Help for package LexFindR

Title:

Find Related Items and Lexical Dimensions in a Lexicon

Version:

1.1.0

Date:

2024-6-15

Description:

Implements code to identify lexical competitors in a given list of words. We include many of the standard competitor types used in spoken word recognition research, such as functions to find cohorts, neighbors, and rhymes, amongst many others. The package includes documentation for using a variety of lexicon files, including those with form codes made up of multiple letters (i.e., phoneme codes) and also basic orthographies. Importantly, the code makes use of multiple CPU cores and vectorization when possible, making it extremely fast and able to handle large lexicons. Additionally, the package contains documentation for users to easily write new functions, allowing researchers to examine other relationships within a lexicon. Preprint: https://osf.io/preprints/psyarxiv/8dyru/. Open access: <doi:10.3758/s13428-021-01667-6>. Citation: Li, Z., Crinnion, A.M. & Magnuson, J.S. (2021). <doi:10.3758/s13428-021-01667-6>.

License:

GPL (≥ 3)

Encoding:

UTF-8

LazyData:

true

RoxygenNote:

7.3.1

Suggests:

tidyverse, knitr, rmarkdown, testthat, future.apply, tictoc

VignetteBuilder:

knitr

Depends:

R (≥ 3.5.0)

URL:

https://github.com/maglab-uconn/LexFindR

BugReports:

https://github.com/maglab-uconn/LexFindR/issues

NeedsCompilation:

Packaged:

2024-06-16 13:56:53 UTC; zbli

Author:

ZhaoBin Li [aut, cre], Anne Marie Crinnion [aut], James S. Magnuson [aut, cph]

Maintainer:

ZhaoBin Li <li_zhaobin@icloud.com>

Repository:

CRAN

Date/Publication:

2024-06-16 14:40:01 UTC

LexFindR: Find Related Items and Lexical Dimensions in a Lexicon

Description

Implements code to identify lexical competitors in a given list of words.
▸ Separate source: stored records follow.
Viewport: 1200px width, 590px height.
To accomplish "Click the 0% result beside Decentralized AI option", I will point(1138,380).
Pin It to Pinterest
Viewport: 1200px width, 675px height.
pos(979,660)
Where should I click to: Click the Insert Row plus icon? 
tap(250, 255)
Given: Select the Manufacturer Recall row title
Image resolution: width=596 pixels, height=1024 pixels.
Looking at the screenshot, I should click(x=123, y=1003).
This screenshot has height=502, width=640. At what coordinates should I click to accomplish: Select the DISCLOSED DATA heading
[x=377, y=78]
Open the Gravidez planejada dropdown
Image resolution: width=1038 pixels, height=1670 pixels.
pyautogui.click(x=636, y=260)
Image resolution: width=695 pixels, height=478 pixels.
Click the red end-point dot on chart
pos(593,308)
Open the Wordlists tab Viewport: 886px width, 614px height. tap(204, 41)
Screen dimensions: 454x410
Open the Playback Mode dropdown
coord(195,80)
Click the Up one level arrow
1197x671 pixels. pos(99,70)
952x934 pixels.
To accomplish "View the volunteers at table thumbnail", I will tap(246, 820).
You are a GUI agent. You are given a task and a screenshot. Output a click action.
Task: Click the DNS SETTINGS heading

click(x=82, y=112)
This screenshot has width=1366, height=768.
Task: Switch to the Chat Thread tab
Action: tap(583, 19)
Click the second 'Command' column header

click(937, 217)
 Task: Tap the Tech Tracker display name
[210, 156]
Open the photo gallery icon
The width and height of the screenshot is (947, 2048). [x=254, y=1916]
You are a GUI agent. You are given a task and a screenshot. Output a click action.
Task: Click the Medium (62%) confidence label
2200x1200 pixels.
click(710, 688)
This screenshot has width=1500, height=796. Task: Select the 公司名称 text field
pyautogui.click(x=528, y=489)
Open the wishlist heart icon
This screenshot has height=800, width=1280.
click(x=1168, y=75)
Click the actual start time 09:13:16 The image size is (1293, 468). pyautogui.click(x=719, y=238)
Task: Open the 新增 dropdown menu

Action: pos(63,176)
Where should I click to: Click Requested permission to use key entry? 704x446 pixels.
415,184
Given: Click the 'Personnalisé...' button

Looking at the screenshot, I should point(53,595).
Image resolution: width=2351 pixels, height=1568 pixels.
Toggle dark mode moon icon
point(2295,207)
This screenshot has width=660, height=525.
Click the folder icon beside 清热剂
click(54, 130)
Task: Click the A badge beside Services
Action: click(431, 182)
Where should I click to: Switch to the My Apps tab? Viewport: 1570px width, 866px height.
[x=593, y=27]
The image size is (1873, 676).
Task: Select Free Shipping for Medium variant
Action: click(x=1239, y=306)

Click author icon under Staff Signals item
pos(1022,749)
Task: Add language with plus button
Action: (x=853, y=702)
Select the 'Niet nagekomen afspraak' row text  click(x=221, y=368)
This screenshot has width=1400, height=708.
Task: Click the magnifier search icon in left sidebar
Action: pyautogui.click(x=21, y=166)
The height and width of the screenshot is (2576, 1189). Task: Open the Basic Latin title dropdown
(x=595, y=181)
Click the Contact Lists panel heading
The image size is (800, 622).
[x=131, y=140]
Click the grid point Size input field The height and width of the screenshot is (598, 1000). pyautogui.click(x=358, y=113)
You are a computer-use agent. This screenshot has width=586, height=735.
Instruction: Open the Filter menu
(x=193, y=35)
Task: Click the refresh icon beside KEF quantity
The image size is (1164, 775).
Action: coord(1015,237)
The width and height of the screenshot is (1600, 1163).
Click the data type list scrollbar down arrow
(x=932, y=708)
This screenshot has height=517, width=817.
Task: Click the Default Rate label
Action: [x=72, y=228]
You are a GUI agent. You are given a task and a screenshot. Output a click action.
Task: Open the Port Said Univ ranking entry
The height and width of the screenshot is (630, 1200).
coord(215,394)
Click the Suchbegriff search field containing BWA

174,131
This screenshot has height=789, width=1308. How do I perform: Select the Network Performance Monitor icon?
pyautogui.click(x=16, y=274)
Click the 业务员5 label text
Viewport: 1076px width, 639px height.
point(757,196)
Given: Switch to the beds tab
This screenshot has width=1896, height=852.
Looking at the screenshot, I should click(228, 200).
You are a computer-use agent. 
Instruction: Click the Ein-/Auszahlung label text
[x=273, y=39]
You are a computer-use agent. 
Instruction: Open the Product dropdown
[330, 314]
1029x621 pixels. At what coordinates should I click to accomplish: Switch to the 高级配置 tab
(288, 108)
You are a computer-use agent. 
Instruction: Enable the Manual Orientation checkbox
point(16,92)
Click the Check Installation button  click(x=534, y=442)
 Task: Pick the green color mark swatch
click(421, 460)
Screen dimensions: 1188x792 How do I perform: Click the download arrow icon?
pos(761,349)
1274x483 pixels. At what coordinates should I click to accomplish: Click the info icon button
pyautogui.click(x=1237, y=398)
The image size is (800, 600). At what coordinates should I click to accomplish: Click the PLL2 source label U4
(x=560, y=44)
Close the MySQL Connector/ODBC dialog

We include many of the standard competitor types used in spoken word recognition research, such as functions to find cohorts, neighbors, and rhymes, amongst many others. The package includes documentation for using a variety of lexicon files, including those with form codes made up of multiple letters (i.e., phoneme codes) and also basic orthographies. Importantly, the code makes use of multiple CPU cores and vectorization when possible, making it extremely fast and able to handle large lexicons. Additionally, the package contains documentation for users to easily write new functions, allowing researchers to examine other relationships within a lexicon. Preprint: https://osf.io/preprints/psyarxiv/8dyru/. Open access: doi:10.3758/s13428-021-01667-6. Citation: Li, Z., Crinnion, A.M. & Magnuson, J.S. (2021). doi:10.3758/s13428-021-01667-6.

Author(s)

Maintainer: ZhaoBin Li li_zhaobin@icloud.com

Authors:

Anne Marie Crinnion anne.crinnion@uconn.edu
James S. Magnuson james.magnuson@uconn.edu [copyright holder]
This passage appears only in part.